▸ What the task requires: Scan the records and identify every line in which the string "toolbar" occurs, then return those lines.

▸ Input data:
>>>

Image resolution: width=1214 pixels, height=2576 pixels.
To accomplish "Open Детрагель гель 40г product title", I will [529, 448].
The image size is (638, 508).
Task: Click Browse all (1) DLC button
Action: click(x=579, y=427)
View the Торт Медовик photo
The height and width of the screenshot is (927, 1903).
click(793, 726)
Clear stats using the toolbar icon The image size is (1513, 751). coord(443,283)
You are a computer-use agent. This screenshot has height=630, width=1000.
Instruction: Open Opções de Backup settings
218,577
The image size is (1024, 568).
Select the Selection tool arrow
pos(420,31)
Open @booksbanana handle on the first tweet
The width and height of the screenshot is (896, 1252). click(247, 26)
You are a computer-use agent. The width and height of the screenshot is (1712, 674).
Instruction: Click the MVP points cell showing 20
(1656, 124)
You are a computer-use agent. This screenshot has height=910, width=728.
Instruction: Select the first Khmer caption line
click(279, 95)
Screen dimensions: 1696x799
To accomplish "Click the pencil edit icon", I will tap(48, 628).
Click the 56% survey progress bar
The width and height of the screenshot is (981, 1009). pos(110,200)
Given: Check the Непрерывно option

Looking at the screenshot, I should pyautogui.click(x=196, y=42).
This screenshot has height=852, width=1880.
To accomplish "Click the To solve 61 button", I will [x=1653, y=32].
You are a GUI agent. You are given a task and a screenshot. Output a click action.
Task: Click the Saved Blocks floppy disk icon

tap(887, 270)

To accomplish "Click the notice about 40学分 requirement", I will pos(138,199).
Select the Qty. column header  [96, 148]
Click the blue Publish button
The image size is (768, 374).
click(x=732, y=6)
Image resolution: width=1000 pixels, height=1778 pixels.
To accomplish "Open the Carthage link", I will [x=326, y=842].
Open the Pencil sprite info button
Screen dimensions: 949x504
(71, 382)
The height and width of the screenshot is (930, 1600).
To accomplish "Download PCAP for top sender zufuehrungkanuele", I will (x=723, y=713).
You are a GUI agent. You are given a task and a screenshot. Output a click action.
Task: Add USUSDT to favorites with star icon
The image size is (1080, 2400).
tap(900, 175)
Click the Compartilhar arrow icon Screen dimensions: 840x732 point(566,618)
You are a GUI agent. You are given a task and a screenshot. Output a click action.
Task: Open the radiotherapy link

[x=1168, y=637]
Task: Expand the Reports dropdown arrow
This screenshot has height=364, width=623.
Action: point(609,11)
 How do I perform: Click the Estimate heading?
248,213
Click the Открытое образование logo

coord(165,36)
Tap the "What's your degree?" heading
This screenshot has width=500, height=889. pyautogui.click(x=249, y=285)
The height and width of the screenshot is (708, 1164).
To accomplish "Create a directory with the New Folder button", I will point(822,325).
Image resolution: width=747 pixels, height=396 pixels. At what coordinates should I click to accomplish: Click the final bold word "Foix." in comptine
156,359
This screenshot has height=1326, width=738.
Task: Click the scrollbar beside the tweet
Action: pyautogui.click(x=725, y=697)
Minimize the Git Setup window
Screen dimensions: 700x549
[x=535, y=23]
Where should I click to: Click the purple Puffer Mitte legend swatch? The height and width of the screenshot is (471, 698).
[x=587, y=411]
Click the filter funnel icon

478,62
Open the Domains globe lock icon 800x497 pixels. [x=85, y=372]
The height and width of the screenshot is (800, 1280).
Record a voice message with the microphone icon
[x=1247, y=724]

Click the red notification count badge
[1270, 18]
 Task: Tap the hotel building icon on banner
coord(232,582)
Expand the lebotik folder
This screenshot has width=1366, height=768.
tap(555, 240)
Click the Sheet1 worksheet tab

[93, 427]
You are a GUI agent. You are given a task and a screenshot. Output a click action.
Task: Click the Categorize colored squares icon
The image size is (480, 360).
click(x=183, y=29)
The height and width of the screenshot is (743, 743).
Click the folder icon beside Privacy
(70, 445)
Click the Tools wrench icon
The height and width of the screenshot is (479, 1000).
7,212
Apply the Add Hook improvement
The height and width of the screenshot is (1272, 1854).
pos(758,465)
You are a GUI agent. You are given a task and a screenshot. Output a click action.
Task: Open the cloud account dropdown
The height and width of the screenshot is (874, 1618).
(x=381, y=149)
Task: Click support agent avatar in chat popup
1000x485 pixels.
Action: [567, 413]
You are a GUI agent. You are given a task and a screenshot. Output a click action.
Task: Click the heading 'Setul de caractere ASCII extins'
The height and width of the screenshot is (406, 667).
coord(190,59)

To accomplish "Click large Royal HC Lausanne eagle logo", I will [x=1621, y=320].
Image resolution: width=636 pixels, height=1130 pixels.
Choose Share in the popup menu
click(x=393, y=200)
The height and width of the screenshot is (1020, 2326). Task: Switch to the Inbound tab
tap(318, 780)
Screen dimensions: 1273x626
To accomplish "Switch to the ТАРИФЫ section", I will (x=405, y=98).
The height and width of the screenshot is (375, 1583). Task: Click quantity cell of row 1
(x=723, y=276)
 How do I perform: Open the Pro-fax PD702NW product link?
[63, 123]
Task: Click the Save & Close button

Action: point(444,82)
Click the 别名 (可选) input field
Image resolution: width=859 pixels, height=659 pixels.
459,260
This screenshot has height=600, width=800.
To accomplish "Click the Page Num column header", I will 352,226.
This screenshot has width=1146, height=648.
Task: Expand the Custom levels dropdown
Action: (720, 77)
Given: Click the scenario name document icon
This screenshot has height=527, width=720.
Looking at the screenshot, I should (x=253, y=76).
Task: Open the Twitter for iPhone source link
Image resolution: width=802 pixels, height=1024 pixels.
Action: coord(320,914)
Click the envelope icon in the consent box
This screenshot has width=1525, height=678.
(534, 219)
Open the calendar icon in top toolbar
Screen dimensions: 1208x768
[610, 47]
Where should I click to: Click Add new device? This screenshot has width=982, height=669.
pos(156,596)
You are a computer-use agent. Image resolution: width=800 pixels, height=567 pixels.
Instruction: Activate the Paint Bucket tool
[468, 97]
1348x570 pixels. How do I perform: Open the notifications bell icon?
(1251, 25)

<<<

▸ Exercise response:
Clear stats using the toolbar icon The image size is (1513, 751). coord(443,283)
Open the calendar icon in top toolbar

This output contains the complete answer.